▶ _What is being asked_
Each line below containing the word "will" needs to be shown.

Segment Start: Available records

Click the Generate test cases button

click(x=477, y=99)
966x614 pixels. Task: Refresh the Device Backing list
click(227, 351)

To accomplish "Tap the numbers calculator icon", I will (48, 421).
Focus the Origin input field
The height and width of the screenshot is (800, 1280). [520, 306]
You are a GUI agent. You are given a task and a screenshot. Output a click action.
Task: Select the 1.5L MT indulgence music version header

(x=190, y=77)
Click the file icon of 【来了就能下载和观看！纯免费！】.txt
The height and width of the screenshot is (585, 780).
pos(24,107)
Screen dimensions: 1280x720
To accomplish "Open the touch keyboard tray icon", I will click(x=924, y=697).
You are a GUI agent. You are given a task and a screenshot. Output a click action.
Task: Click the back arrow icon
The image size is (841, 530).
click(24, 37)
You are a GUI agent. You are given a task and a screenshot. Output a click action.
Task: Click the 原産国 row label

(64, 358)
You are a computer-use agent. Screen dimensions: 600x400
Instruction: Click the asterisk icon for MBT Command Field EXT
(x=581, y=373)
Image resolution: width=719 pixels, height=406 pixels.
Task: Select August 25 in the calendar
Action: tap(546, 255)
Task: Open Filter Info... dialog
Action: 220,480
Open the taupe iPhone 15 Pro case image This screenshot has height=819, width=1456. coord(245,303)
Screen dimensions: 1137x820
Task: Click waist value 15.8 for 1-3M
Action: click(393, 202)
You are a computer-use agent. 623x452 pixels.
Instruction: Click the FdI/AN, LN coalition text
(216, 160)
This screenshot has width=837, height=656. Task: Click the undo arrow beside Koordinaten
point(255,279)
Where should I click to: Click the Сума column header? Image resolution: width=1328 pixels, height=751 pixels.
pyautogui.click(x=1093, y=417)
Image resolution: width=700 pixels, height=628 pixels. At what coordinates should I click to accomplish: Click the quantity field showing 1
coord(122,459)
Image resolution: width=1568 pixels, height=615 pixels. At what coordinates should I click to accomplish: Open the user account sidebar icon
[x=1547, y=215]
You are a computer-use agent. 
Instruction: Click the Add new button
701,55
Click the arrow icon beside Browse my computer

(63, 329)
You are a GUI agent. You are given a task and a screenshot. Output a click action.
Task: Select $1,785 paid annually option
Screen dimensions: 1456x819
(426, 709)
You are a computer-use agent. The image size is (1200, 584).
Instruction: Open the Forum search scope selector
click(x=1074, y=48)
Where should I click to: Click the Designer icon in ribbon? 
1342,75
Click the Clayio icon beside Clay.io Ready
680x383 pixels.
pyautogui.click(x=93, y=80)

Segment End: Available records

▶ _Exercise response_
To accomplish "Tap the numbers calculator icon", I will (48, 421).
To accomplish "Open the touch keyboard tray icon", I will click(x=924, y=697).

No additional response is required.